🤖 AI Summary
To address challenges in general-purpose web main-content extraction for large language model training data construction—including limited context windows, high inference costs, and formatting hallucinations—this paper proposes a lightweight HTML main-content extraction framework. Methodologically: (1) an HTML structure simplification algorithm reduces input redundancy; (2) a semantic block sequence classification task replaces end-to-end generation; and (3) a logits-processor-driven constrained decoding mechanism suppresses formatting errors. Contributions include: (i) releasing WebMainBench, the first high-quality benchmark dataset (7,800+ diverse web pages); and (ii) achieving state-of-the-art performance using only a 0.6B-parameter generative model—81.58% ROUGE-N F1 (83.13% with fallback), significantly outperforming all baselines.

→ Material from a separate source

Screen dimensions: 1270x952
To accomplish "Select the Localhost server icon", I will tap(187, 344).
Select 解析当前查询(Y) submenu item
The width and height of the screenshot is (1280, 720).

The framework enables efficient, accurate, and format-robust main-content extraction while substantially lowering computational overhead.
📝 Abstract
Accurately and efficiently extracting main content from general web pages is of great significance for obtaining training data for large models. Using well-pre-trained decoder-only generative language models offers excellent document comprehension capabilities, thereby effectively enhancing parsing quality. However, it remains constrained by issues such as context window length, inference cost, and format hallucination. We present Dripper, an efficient HTML main content extraction framework powered by lightweight language models, which addresses these challenges through four key innovations: (1) We design a specialized HTML simplification algorithm that reduces input token count to 22% compared to raw HTML while preserving critical structural information; (2) We reformulate main content extraction as a semantic block sequence classification task, significantly reducing inference cost; (3) We introduce a controlled decoding mechanism that strictly constrains the output space through logits processors, effectively eliminating hallucination issues common in small-scale models; (4) We propose WebMainBench, an evaluation dataset containing over 7,800 web pages with meticulously human-annotated main content extraction labels. Experimental results demonstrate that using only a 0.6B parameter model, Dripper achieves state-of-the-art performance across all evaluation benchmarks and outperforms all baseline methods, attaining an ROUGE-N F1 score of 81.58%( 83.13% with fall-back strategy) on our proposed WebMainBench dataset.